Conditional branches are particularly tricky for the CPU because it may execute multiple instructions at once, and it may not determine the outcome of the branch until after the branch has begun executing subsequent instructions.

To fully understand why this is a problem, we need to make another transition and discuss pipelining. Each step in the instruction cycle may take several cycles to complete. This means that while the instruction is being fetched, the ALU would otherwise be idle. To maximize the efficiency of the CPU, we divide each stage in a process called pipelining.

A classic way to understand this is by comparing it to doing laundry. You have two items to wash, and washing and drying each takes an hour. You can put the first item in the washer, then put it in the dryer, and wait for it to dry before starting the second item. This would take four hours. However, if you divide the work and start washing the second item while the first is drying, you can complete both loads in three hours. The hour saved depends on the number of items you have to wash and the number of washers and dryers you have. Each washing and drying still takes two hours, but by overlapping the calculations, you increase the total throughput from 0.5 items/hour to 0.75 items/hour.

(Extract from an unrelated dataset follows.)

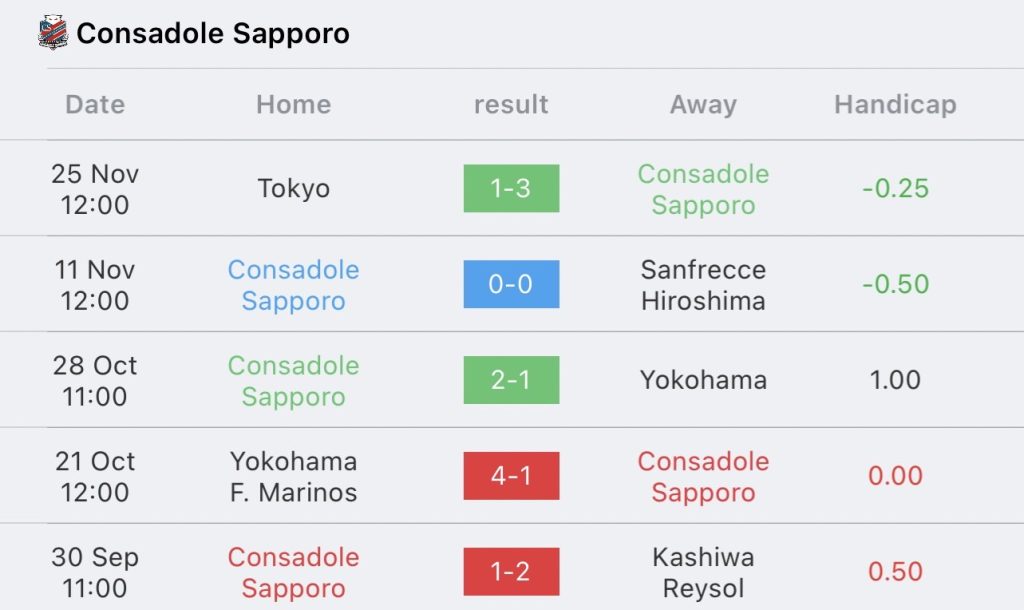Click the result column header

511,104
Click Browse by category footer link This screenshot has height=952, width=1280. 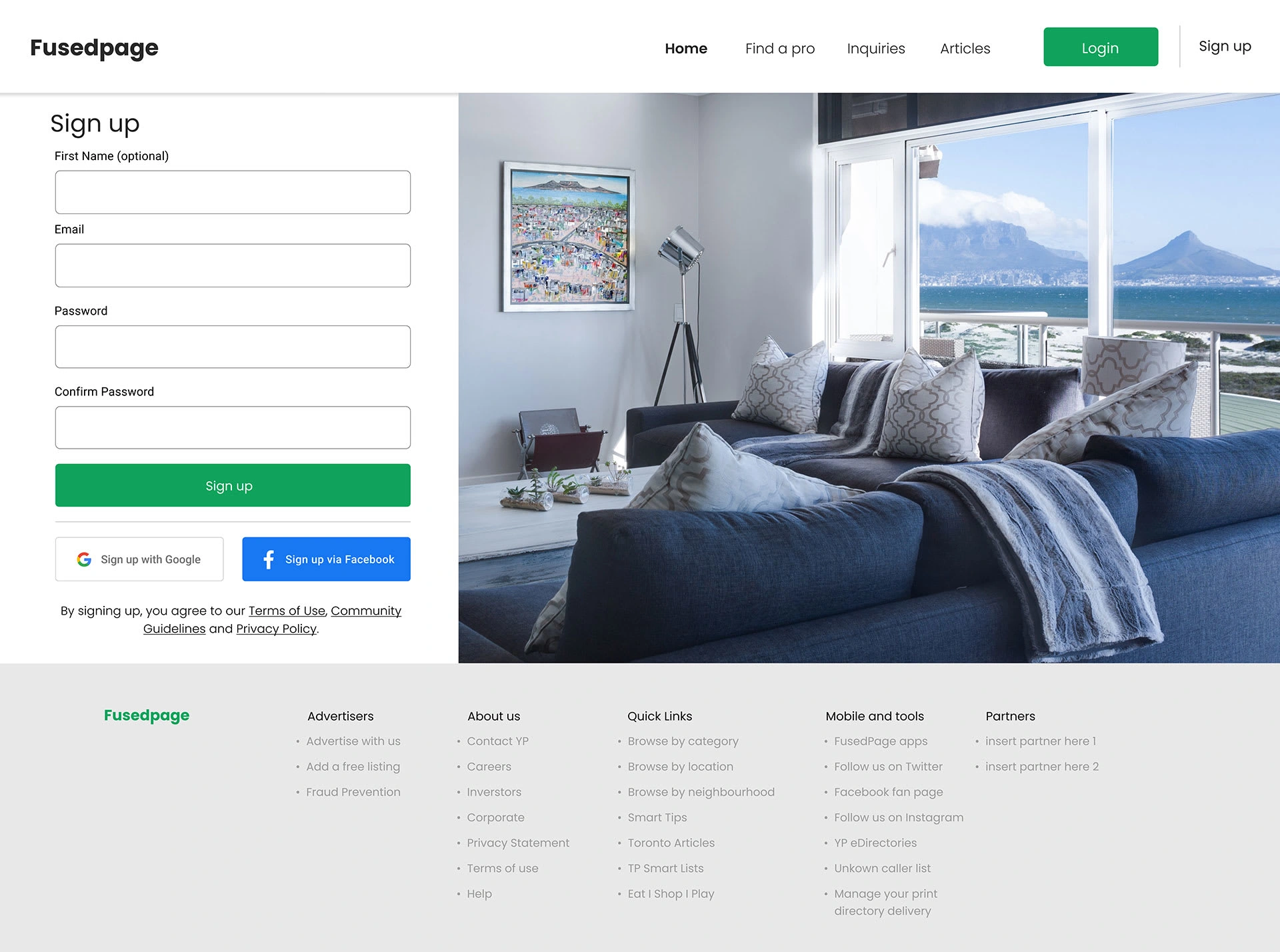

The CPU uses the same method to improve instruction throughput. Modern ARM or x86 CPUs may have more than 20 pipeline stages, meaning that at any given point, the core can handle more than 20 different instructions at once. Each design is unique, but a sample division might be 4 cycles for fetching, 6 cycles for decoding, 3 cycles for executing, and 7 cycles to update the results back to memory.

Back to branches, I hope you can start to see this problem. If it is not until cycle 10 that we know an instruction is a branch, we will have already started executing 9 new instructions that may be invalid if that branch is taken. To solve this problem, the CPU has a very complex structure called a branch predictor. They use concepts similar to those in machine learning to try to guess whether a branch will be taken. The complexity of branch prediction variables far exceeds the scope of this article, but at a basic level, they track the state of previous branches to understand whether an upcoming branch is likely to be taken. Modern branch predictors can achieve 95% accuracy or better.

Once the outcome of the branch is determined (the completed stage of the pipeline), the program counter is updated, and the CPU continues executing the next instruction. If the branch prediction was incorrect, the CPU will discard all instructions that were started after the branch was incorrectly taken, and then restart from the correct position.

Out-of-Order Execution

Now that we know how to execute the three most common instruction types, let’s look at some more advanced features of the CPU. In reality, all modern processors do not execute instructions in the order they are received. They can use a technique called out-of-order execution to minimize downtime while waiting to execute other instructions.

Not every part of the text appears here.